*** Provided entries

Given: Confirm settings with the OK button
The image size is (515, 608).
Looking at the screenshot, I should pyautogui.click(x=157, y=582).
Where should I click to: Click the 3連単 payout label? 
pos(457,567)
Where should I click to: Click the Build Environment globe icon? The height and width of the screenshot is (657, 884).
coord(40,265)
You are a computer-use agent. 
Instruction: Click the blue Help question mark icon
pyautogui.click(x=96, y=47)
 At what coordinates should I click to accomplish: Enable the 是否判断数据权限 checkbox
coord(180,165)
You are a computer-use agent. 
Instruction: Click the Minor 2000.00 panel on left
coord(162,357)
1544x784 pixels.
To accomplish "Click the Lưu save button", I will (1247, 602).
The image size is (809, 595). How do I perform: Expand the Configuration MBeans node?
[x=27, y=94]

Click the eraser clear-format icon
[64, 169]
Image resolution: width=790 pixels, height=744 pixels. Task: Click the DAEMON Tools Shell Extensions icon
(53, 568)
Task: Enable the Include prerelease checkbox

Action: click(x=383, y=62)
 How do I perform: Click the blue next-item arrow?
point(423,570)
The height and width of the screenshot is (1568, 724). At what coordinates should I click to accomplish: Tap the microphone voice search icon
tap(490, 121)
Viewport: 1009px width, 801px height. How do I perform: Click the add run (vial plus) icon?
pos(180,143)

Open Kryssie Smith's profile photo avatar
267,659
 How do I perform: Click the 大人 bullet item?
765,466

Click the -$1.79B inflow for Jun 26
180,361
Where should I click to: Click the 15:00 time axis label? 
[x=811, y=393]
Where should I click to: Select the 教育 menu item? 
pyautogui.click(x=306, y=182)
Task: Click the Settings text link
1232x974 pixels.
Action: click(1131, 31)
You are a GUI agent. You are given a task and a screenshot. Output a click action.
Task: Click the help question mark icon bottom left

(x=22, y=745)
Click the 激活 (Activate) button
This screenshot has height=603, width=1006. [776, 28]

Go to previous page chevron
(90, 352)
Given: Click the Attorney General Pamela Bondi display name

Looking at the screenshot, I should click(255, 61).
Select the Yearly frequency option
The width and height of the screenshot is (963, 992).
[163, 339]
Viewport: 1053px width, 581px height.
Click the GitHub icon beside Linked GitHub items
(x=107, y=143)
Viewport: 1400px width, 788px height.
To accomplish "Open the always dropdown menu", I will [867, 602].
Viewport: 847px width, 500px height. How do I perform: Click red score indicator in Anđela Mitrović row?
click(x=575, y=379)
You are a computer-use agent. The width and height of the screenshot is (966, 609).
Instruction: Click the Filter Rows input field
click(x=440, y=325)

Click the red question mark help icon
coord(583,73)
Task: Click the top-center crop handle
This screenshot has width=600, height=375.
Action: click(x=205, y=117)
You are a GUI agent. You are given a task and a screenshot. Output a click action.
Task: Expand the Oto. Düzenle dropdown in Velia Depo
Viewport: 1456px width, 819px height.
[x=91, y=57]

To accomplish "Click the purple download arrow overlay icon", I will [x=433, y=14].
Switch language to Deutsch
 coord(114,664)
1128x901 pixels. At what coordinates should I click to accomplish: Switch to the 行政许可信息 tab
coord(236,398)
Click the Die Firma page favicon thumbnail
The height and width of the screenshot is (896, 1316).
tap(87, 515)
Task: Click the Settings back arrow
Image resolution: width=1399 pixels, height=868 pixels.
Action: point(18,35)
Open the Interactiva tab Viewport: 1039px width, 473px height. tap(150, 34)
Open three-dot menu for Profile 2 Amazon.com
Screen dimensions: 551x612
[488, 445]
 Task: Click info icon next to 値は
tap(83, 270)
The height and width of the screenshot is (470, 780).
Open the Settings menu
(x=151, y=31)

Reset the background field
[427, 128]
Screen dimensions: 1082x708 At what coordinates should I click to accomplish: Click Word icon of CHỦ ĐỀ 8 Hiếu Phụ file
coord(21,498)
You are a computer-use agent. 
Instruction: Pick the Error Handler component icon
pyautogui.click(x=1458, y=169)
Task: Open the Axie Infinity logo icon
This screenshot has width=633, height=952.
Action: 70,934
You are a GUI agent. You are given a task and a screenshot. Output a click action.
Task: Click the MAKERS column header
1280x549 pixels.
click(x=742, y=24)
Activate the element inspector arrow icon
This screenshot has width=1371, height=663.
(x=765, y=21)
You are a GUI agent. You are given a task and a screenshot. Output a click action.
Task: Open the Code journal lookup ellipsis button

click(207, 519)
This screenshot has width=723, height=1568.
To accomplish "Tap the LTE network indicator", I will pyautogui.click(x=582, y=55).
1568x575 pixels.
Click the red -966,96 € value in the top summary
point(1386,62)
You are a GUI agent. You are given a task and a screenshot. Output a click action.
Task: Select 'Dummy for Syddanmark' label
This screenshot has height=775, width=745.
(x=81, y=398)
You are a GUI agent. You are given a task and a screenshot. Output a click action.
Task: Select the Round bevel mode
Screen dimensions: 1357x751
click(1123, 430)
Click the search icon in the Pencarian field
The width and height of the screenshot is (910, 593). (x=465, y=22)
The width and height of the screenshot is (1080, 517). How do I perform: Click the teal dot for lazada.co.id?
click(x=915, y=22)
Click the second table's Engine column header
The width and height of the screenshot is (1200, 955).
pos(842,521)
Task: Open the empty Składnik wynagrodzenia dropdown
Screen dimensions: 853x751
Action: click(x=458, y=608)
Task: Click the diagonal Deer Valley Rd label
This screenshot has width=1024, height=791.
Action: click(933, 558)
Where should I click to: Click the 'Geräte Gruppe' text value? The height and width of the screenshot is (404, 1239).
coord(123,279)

******

**Problem to work on:**
Please give the number of lines above that include the string "will", with nothing added.

**Exercise response:**
4